# Posting Break



## synthpunk (Jun 29, 2017)

It's starting to feel like to me things are about to implode around here. I will not be posting for a bit until things either smooth out or otherwise. Stay classy everyone. SP out


----------



## Zhao Shen (Jun 29, 2017)

Eh. This forum has been business as usual. Luckily, it's pretty easy to avoid all the drama if you don't click on the thread.


----------



## Jimmy Hellfire (Jun 29, 2017)

People are goading each other with their recreational outrage, acting as if there was a V.I.-Control-Gate they have to be a part of. It's all deep in ridiculousness territory by now and I choose not to overrate it.


----------



## mac (Jun 29, 2017)

And what synth is this thread about exactly?


----------



## d.healey (Jun 29, 2017)

Zhao Shen said:


> Luckily, it's pretty easy to avoid all the drama if you don't click on the thread.


And if you avoid the news you won't see Trump but he's still there


----------



## rottoy (Jun 29, 2017)

d.healey said:


> And if you avoid the news you won't see Trump but he's still there


I wouldn't be surprised if this comparison got ghost-edited out.


----------



## ctsai89 (Jun 29, 2017)

d.healey said:


> And if you avoid the news you won't see Trump but he's still there



Trump > Hillary.

oops

Ok don't start.


----------



## d.healey (Jun 29, 2017)

rottoy said:


> I wouldn't be surprised if this comparison got ghost-edited out.


Haha that would be funny if it wasn't a possibility


----------



## synthpunk (Jun 29, 2017)

Yah, I posted because I'm here and gear talk mostly.

A prominent person involved in that thread has now been asked not to post on the forum any longer and that's just enough drama for me for now until things get back to normal or we all decide on meeting up at a alternative destination.


----------



## higgs (Jun 29, 2017)

synthpunk said:


> It's starting to feel like to me things are about to implode around here.
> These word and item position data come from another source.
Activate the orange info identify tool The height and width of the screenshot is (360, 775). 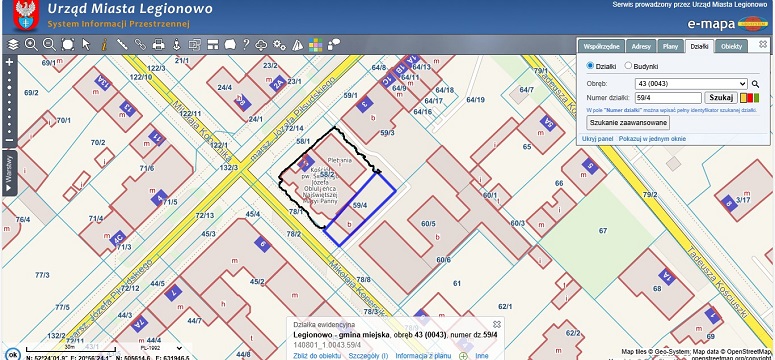point(104,45)
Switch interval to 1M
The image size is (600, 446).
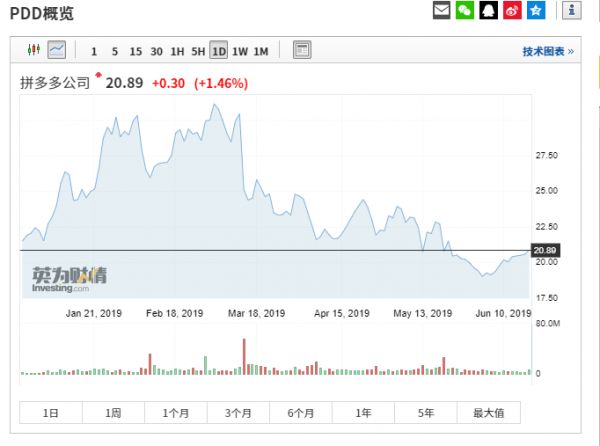[x=261, y=51]
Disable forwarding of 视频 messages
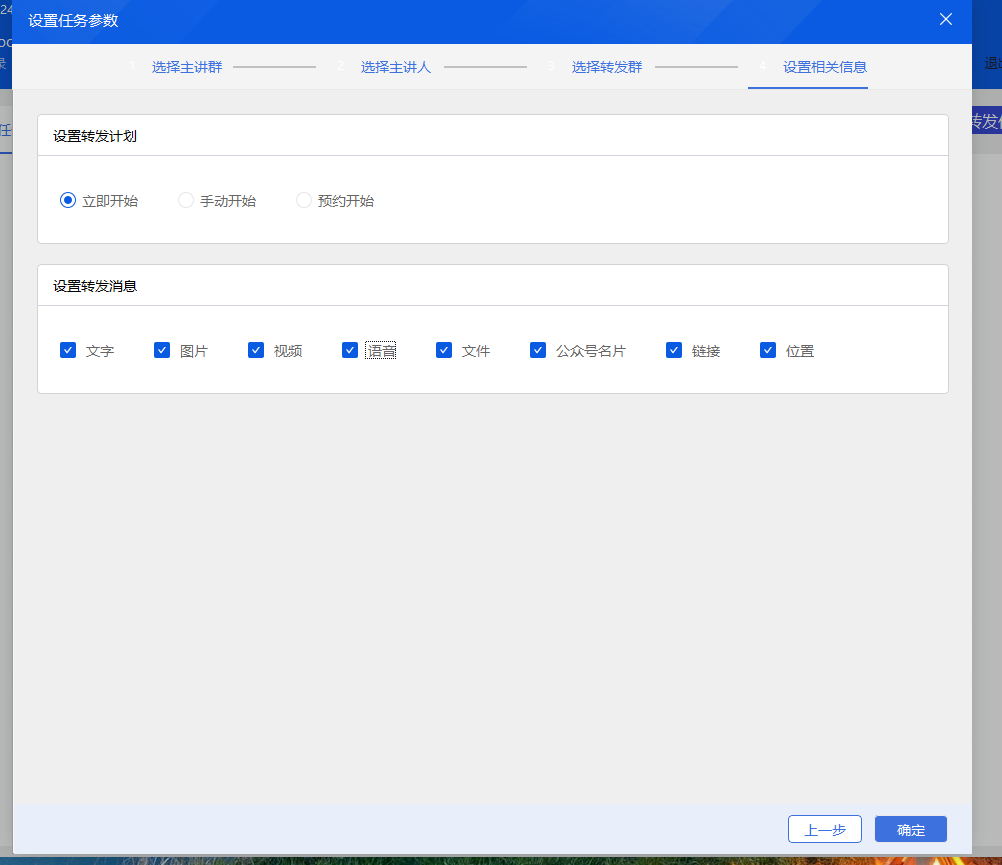 [256, 350]

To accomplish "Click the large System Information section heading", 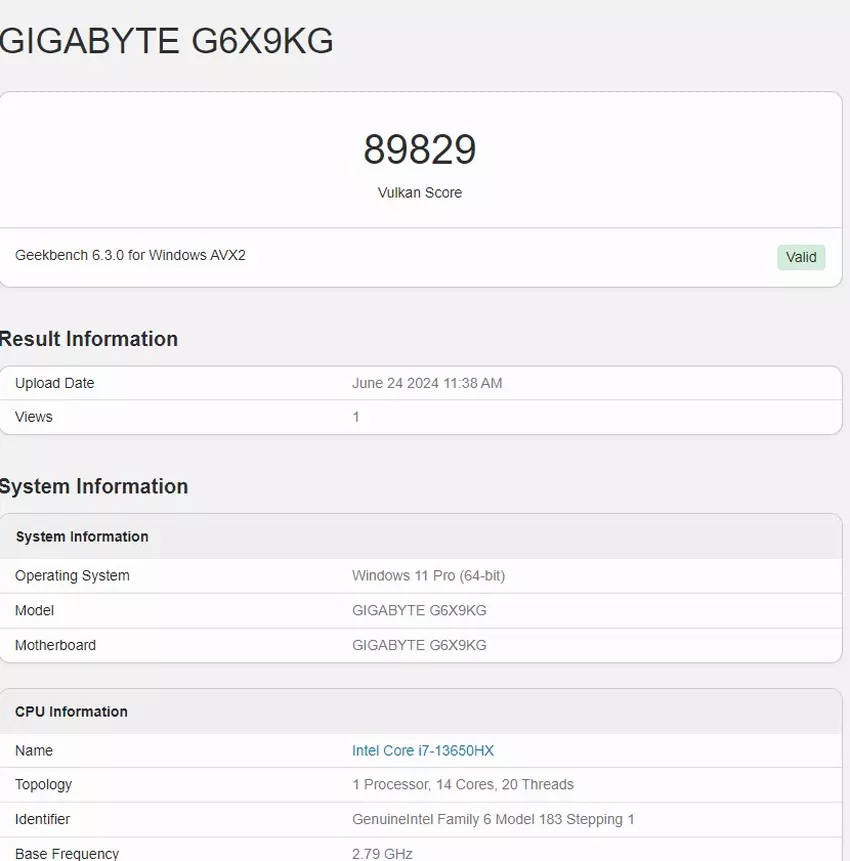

I must have missed something - guess I don't wanna know what it is.

Anyhow, I enjoy having you around and will miss your SynthPunkAss.


----------



## ctsai89 (Jun 29, 2017)

synthpunk said:


> Yah, I posted because I'm here and gear talk mostly.
> 
> A prominent person involved in that thread has now been asked not to post on the forum any longer and that's just enough drama for me for now until things get back to normal or we all decide on meeting up at a alternative destination.



Who is it? Pretty sure I'm known as the drama queen here according to some members as well lol


----------



## patrick76 (Jun 29, 2017)

ctsai89 said:


> Who is it? Pretty sure I'm known as the drama queen here according to some members as well lol


creativeforge


----------



## Quasar (Jun 29, 2017)

Zhao Shen said:


> Eh. This forum has been business as usual. Luckily, it's pretty easy to avoid all the drama if you don't click on the thread.



So true, and I'm always puzzled why more people can't see it that way. 

If I were knocking on your door or calling you on the phone in the middle of the night to say "blah blah blah", you'd have a legitimate problem. But if I start a web forum thread so I can say "blah blah blah" over and over again, it is so ridiculously easy to simply pass over that thread as though it didn't exist, which it won't for you if you ignore it.


----------



## synthpunk (Jul 1, 2017)

With the news today that Mike Green is taking over VI control I again look forward to helping anyone as much as I can now and in the future. I also appreciate anyone's help that they offer me. Onwards and upwards. I do hope that Andre and Mario are both asked back. SP


----------